» **Activity**
In the records that follow, find each line with "will" and pull it out.
● ● ●
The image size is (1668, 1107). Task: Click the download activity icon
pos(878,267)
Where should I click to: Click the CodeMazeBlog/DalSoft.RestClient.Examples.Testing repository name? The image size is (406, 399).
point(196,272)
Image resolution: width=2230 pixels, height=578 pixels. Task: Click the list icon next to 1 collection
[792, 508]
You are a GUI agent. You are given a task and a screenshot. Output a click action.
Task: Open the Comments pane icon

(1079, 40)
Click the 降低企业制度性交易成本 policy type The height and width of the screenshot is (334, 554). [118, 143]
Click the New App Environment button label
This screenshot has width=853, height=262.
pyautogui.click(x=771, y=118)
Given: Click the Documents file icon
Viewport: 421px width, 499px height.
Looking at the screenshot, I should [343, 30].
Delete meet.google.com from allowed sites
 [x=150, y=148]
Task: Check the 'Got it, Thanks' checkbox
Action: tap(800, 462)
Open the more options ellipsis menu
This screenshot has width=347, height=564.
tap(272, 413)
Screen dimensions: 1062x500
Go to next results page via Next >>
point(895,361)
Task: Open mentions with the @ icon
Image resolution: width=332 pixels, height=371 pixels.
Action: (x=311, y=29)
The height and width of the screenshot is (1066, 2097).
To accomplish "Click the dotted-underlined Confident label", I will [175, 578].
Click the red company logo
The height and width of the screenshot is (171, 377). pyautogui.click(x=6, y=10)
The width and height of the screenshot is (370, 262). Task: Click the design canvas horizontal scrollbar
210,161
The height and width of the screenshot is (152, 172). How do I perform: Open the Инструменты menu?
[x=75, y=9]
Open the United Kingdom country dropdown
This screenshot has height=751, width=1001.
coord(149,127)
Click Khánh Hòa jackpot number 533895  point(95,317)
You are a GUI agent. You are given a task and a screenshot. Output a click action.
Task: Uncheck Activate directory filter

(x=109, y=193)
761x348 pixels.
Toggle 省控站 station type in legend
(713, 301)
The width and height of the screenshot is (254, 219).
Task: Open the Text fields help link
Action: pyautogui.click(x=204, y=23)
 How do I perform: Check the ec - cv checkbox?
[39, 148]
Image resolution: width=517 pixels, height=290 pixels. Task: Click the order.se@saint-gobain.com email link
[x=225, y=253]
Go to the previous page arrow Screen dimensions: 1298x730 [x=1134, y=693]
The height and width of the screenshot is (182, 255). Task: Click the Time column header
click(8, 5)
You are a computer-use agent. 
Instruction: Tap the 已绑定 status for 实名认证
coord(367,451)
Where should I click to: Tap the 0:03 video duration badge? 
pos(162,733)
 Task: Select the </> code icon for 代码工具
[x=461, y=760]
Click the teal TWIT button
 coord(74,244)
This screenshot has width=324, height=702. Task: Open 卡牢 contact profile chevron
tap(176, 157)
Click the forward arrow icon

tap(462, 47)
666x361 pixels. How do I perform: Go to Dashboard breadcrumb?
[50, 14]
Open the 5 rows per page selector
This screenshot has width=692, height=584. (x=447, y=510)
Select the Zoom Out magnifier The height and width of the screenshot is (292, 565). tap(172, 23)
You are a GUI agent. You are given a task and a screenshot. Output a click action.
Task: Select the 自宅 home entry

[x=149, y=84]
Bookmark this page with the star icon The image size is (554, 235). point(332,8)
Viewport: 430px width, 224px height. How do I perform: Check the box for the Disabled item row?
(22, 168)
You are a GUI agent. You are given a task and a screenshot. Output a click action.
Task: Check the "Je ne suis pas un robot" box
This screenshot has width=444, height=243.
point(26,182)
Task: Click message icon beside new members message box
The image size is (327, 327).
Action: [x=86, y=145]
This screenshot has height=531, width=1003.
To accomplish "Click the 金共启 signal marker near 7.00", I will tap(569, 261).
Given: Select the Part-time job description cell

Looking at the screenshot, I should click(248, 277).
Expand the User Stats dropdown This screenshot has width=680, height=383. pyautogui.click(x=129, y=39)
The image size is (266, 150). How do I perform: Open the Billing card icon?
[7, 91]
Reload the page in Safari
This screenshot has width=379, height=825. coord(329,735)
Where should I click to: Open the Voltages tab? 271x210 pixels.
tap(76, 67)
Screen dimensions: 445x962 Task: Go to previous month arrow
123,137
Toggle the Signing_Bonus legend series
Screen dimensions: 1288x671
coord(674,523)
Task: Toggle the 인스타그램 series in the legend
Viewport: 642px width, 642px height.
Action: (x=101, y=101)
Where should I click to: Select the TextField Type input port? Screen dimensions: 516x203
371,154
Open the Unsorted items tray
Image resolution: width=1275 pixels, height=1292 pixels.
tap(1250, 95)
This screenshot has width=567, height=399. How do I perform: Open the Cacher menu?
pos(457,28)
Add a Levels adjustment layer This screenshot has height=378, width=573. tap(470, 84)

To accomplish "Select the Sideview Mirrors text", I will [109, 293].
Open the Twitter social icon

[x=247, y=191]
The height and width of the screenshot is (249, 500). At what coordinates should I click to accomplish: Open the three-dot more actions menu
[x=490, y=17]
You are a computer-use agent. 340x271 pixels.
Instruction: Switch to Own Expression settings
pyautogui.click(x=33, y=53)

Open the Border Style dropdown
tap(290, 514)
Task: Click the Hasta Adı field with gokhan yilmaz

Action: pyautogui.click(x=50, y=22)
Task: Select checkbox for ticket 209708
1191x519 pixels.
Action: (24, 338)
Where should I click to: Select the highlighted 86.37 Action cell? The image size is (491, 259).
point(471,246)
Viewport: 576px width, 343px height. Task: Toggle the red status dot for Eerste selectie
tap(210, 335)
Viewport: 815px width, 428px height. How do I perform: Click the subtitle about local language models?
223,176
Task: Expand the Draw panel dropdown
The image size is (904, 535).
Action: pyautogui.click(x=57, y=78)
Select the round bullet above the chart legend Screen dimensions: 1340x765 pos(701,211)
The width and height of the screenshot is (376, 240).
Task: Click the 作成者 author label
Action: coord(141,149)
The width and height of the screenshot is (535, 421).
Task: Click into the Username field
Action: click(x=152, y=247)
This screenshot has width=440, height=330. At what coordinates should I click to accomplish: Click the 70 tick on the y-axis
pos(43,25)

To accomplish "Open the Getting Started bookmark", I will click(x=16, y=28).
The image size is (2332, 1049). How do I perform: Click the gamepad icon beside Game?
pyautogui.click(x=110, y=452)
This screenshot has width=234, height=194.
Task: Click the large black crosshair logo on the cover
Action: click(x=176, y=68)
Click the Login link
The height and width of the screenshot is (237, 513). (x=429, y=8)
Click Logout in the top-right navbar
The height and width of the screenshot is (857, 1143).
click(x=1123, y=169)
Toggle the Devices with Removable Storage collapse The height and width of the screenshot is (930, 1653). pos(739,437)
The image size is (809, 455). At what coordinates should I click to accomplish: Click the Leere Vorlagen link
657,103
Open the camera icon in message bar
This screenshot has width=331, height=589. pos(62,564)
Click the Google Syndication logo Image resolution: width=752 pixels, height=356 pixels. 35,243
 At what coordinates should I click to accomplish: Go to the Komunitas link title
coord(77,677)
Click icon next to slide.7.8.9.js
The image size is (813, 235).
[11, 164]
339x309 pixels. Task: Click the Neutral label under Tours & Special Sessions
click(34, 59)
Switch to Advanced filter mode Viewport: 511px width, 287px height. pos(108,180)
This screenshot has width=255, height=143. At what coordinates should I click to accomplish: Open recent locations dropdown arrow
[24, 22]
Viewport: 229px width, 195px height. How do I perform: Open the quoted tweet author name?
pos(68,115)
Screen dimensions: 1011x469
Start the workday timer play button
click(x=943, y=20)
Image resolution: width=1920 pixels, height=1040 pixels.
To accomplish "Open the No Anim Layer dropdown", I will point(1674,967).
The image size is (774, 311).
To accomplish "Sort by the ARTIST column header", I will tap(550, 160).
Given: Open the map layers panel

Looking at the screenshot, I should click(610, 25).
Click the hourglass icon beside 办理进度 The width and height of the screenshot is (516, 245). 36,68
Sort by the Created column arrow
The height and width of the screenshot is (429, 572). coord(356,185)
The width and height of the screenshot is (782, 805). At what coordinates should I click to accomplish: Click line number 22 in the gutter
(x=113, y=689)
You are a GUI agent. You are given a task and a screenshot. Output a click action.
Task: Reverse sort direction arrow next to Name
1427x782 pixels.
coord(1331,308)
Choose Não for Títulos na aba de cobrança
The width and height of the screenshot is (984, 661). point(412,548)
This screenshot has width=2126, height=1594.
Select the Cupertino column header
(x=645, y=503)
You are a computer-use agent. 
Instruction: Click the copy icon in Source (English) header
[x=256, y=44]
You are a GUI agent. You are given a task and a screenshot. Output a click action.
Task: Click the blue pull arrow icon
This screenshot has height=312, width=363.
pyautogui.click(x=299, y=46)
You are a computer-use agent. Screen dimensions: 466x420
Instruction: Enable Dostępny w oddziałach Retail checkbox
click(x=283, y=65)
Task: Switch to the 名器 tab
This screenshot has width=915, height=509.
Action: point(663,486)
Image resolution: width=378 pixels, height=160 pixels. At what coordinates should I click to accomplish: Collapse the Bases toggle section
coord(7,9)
● ● ●
» **Answer space**
To accomplish "Click the dotted-underlined Confident label", I will [175, 578].
To accomplish "Click the 金共启 signal marker near 7.00", I will tap(569, 261).
To accomplish "Select the Sideview Mirrors text", I will [109, 293].
To accomplish "Open the Getting Started bookmark", I will click(x=16, y=28).
To accomplish "Open the No Anim Layer dropdown", I will point(1674,967).
To accomplish "Sort by the ARTIST column header", I will tap(550, 160).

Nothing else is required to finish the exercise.